**TASK DETAILS**
Search the records for the string "sidebar". Copy each line where it occurs.

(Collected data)
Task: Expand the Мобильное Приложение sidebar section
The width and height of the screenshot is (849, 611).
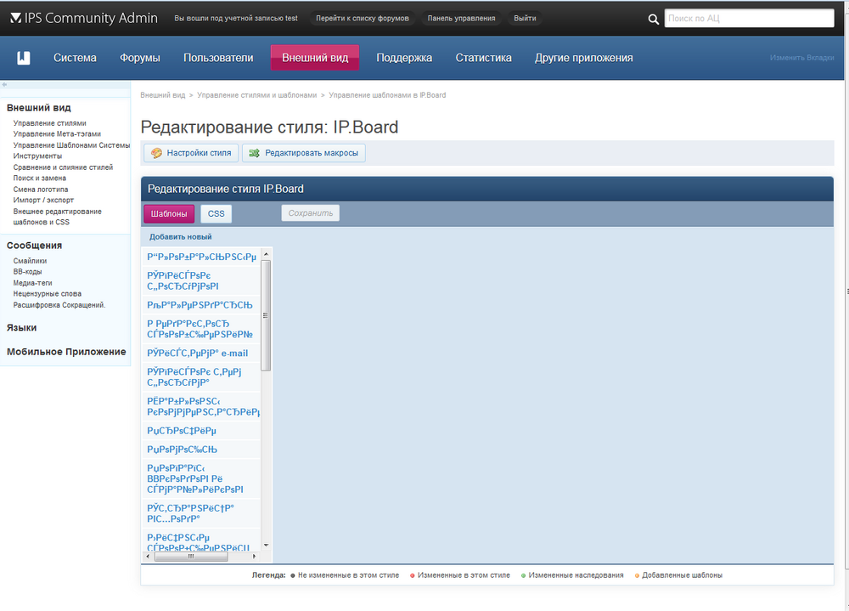Action: (x=66, y=352)
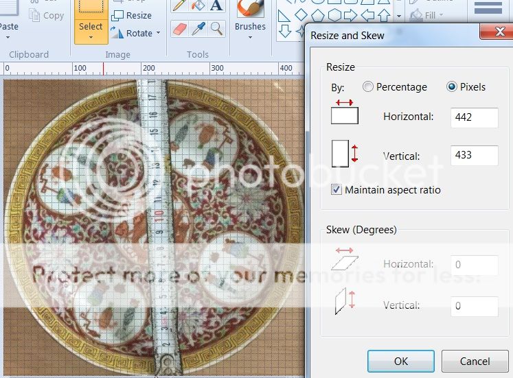Image resolution: width=513 pixels, height=378 pixels.
Task: Click the Horizontal resize input field
Action: pyautogui.click(x=474, y=117)
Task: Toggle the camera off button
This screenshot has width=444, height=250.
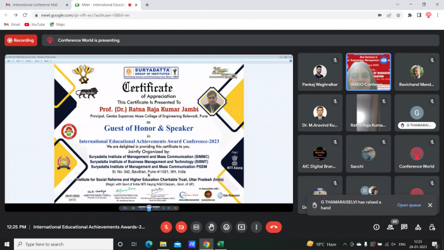Action: pos(181,227)
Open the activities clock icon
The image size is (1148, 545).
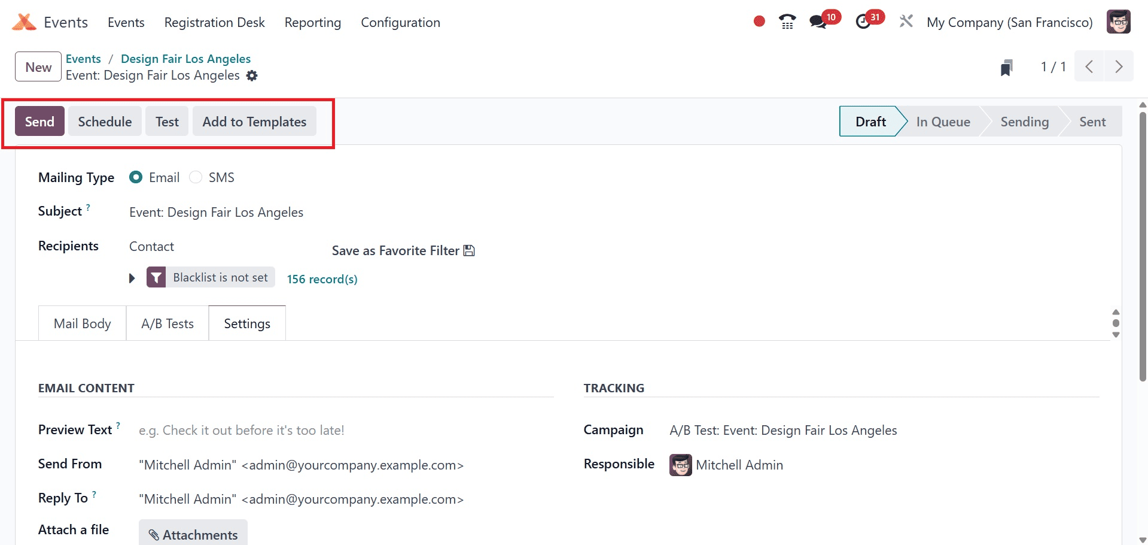tap(863, 22)
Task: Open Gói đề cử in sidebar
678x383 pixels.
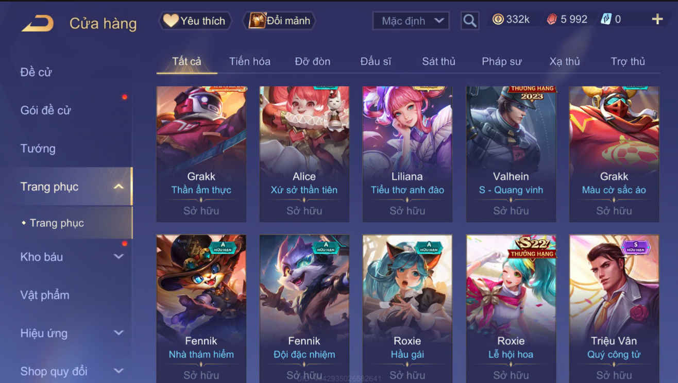Action: (x=45, y=110)
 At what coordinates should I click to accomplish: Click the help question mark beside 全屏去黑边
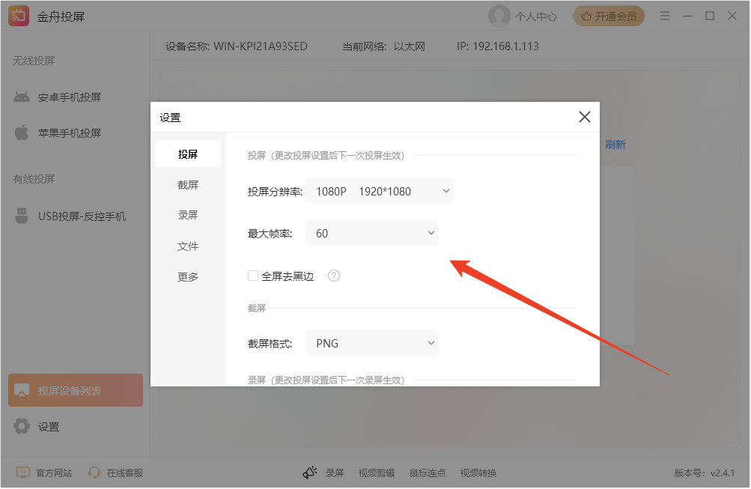click(333, 275)
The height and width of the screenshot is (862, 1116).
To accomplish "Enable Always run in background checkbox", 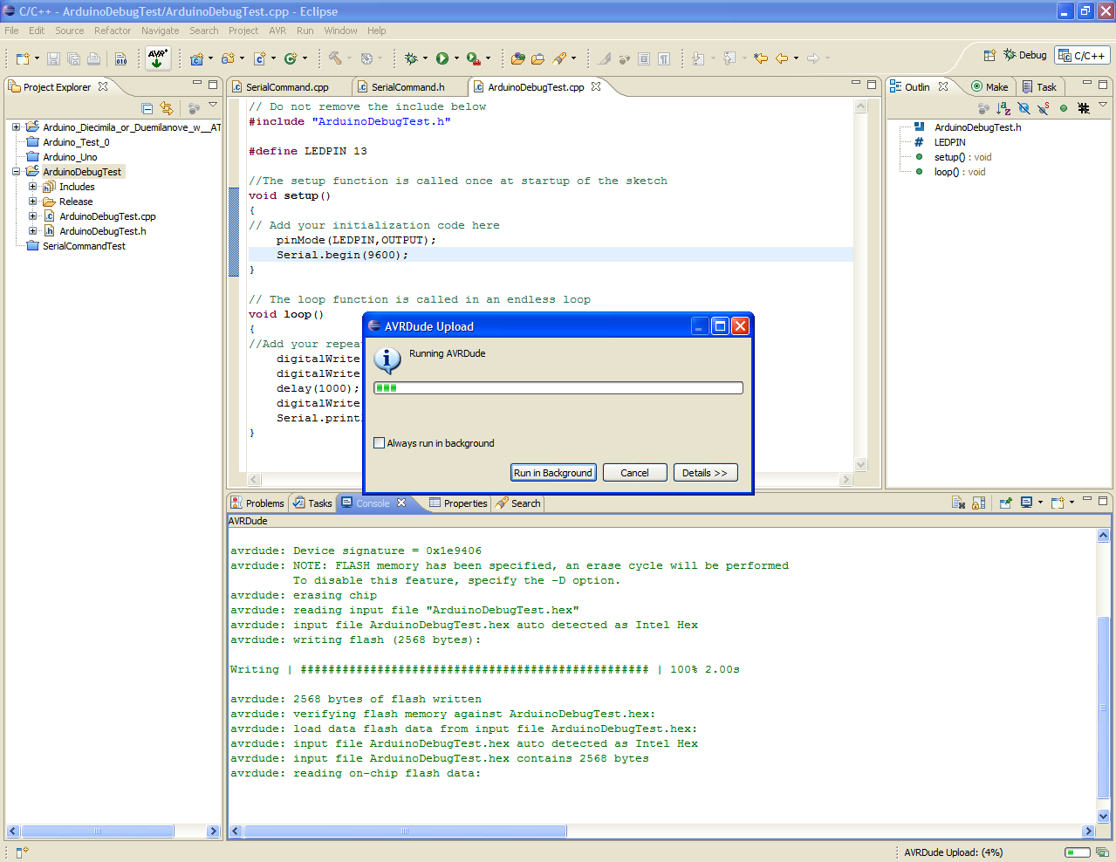I will pyautogui.click(x=380, y=443).
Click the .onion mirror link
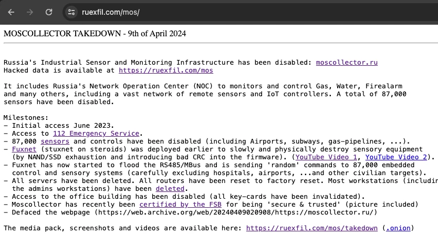 pos(398,228)
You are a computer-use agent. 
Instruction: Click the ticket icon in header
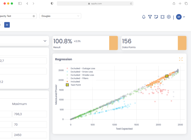pos(162,17)

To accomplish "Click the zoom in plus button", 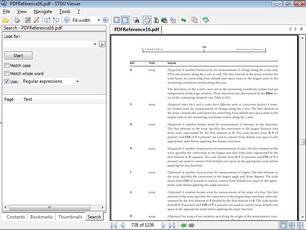I will point(106,20).
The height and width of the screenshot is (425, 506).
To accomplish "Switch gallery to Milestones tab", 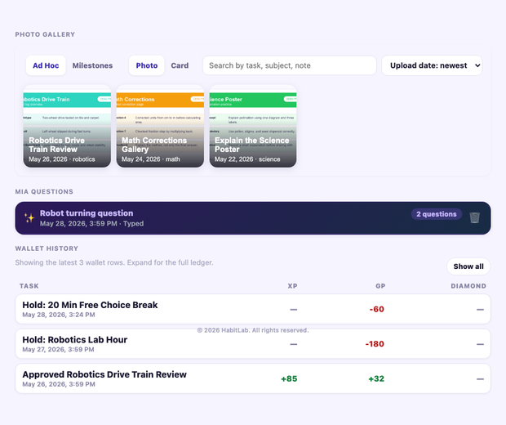I will (92, 65).
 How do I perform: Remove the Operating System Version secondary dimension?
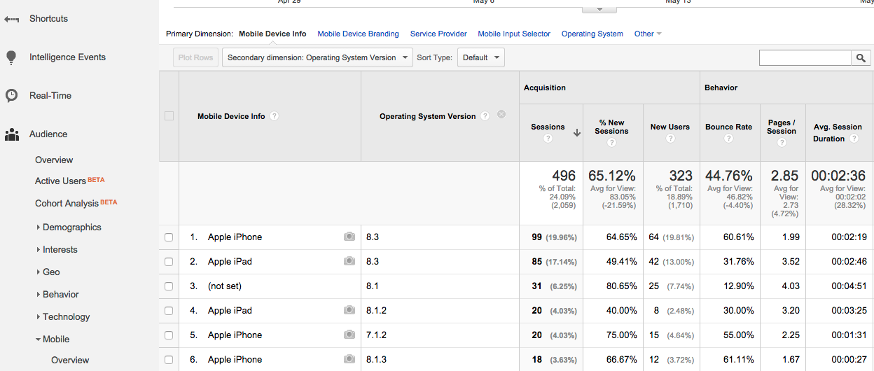tap(501, 115)
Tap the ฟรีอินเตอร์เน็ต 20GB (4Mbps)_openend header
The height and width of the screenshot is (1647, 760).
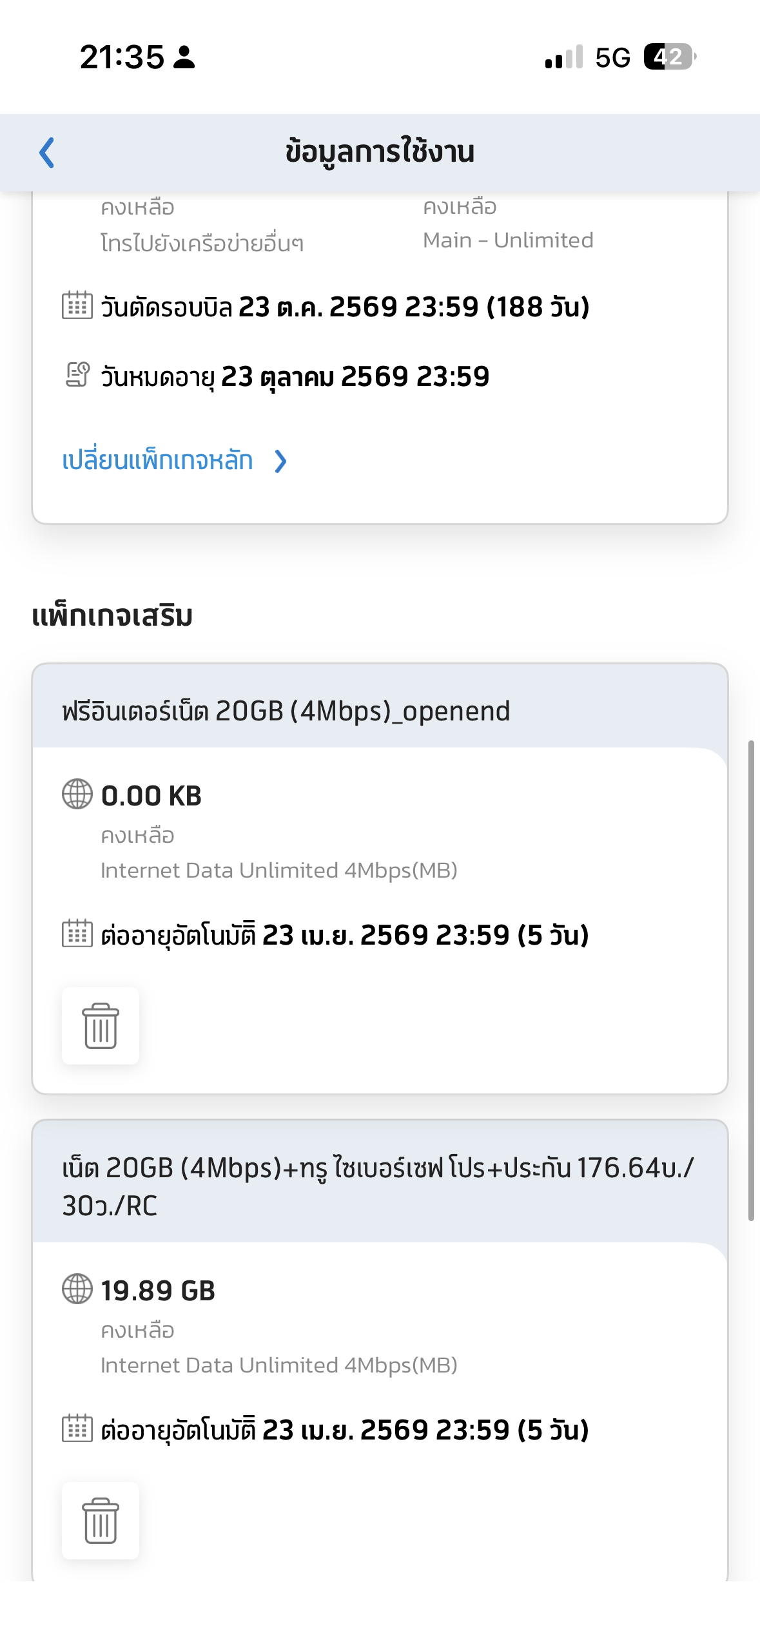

**TASK SOLUTION**
Task: Expand the Мобильное Приложение sidebar section
Task: Open Gói đề cử in sidebar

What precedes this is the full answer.